[WHAT YOU ARE ASKED TO DO]
Render every line of the items below as a JSON list of strings, one string per line, omitting blank lines.

[INFORMATION GIVEN]
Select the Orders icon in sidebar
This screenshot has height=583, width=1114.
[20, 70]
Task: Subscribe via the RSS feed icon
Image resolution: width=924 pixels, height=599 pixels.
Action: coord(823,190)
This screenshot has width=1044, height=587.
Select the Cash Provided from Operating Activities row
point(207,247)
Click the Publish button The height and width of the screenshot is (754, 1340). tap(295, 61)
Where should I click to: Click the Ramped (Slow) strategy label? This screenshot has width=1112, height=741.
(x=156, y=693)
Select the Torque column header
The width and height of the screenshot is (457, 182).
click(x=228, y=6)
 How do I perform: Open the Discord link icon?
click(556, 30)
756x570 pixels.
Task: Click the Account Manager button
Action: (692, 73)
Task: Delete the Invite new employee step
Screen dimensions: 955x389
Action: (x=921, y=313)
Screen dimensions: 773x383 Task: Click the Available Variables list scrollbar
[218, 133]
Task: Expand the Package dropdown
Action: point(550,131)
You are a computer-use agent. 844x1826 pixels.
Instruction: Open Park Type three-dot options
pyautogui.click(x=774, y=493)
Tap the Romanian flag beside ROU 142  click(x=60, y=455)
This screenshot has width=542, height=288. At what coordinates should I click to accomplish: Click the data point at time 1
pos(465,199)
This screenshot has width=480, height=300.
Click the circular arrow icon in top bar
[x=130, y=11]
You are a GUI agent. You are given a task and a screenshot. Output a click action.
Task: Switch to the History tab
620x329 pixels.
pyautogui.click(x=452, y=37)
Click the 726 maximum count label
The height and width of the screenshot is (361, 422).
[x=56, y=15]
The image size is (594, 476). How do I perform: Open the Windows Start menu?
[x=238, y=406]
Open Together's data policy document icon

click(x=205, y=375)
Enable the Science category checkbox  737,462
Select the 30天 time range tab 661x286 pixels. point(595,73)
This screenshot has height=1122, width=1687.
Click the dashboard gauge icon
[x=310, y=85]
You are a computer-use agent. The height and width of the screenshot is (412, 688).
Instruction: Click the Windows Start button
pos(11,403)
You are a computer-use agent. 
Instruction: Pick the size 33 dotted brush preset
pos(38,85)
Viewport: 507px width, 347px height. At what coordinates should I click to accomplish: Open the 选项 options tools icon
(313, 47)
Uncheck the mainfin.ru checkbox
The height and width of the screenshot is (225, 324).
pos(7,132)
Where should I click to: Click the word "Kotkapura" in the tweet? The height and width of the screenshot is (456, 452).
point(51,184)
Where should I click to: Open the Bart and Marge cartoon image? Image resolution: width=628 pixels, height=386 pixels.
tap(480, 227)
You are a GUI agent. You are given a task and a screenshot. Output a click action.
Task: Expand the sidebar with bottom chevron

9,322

[RESULT FOR THIS EXERCISE]
[
  "Select the Orders icon in sidebar",
  "This screenshot has height=583, width=1114.",
  "[20, 70]",
  "Task: Subscribe via the RSS feed icon",
  "Image resolution: width=924 pixels, height=599 pixels.",
  "Action: coord(823,190)",
  "This screenshot has width=1044, height=587.",
  "Select the Cash Provided from Operating Activities row",
  "point(207,247)",
  "Click the Publish button The height and width of the screenshot is (754, 1340). tap(295, 61)",
  "Where should I click to: Click the Ramped (Slow) strategy label? This screenshot has width=1112, height=741.",
  "(x=156, y=693)",
  "Select the Torque column header",
  "The width and height of the screenshot is (457, 182).",
  "click(x=228, y=6)",
  " How do I perform: Open the Discord link icon?",
  "click(556, 30)",
  "756x570 pixels.",
  "Task: Click the Account Manager button",
  "Action: (692, 73)",
  "Task: Delete the Invite new employee step",
  "Screen dimensions: 955x389",
  "Action: (x=921, y=313)",
  "Screen dimensions: 773x383 Task: Click the Available Variables list scrollbar",
  "[218, 133]",
  "Task: Expand the Package dropdown",
  "Action: point(550,131)",
  "You are a computer-use agent. 844x1826 pixels.",
  "Instruction: Open Park Type three-dot options",
  "pyautogui.click(x=774, y=493)",
  "Tap the Romanian flag beside ROU 142  click(x=60, y=455)",
  "This screenshot has width=542, height=288. At what coordinates should I click to accomplish: Click the data point at time 1",
  "pos(465,199)",
  "This screenshot has width=480, height=300.",
  "Click the circular arrow icon in top bar",
  "[x=130, y=11]",
  "You are a GUI agent. You are given a task and a screenshot. Output a click action.",
  "Task: Switch to the History tab",
  "620x329 pixels.",
  "pyautogui.click(x=452, y=37)",
  "Click the 726 maximum count label",
  "The height and width of the screenshot is (361, 422).",
  "[x=56, y=15]",
  "The image size is (594, 476). How do I perform: Open the Windows Start menu?",
  "[x=238, y=406]",
  "Open Together's data policy document icon",
  "click(x=205, y=375)",
  "Enable the Science category checkbox  737,462",
  "Select the 30天 time range tab 661x286 pixels. point(595,73)",
  "This screenshot has height=1122, width=1687.",
  "Click the dashboard gauge icon",
  "[x=310, y=85]",
  "You are a computer-use agent. The height and width of the screenshot is (412, 688).",
  "Instruction: Click the Windows Start button",
  "pos(11,403)",
  "You are a computer-use agent. ",
  "Instruction: Pick the size 33 dotted brush preset",
  "pos(38,85)",
  "Viewport: 507px width, 347px height. At what coordinates should I click to accomplish: Open the 选项 options tools icon",
  "(313, 47)",
  "Uncheck the mainfin.ru checkbox",
  "The height and width of the screenshot is (225, 324).",
  "pos(7,132)",
  "Where should I click to: Click the word \"Kotkapura\" in the tweet? The height and width of the screenshot is (456, 452).",
  "point(51,184)",
  "Where should I click to: Open the Bart and Marge cartoon image? Image resolution: width=628 pixels, height=386 pixels.",
  "tap(480, 227)",
  "You are a GUI agent. You are given a task and a screenshot. Output a click action.",
  "Task: Expand the sidebar with bottom chevron",
  "9,322"
]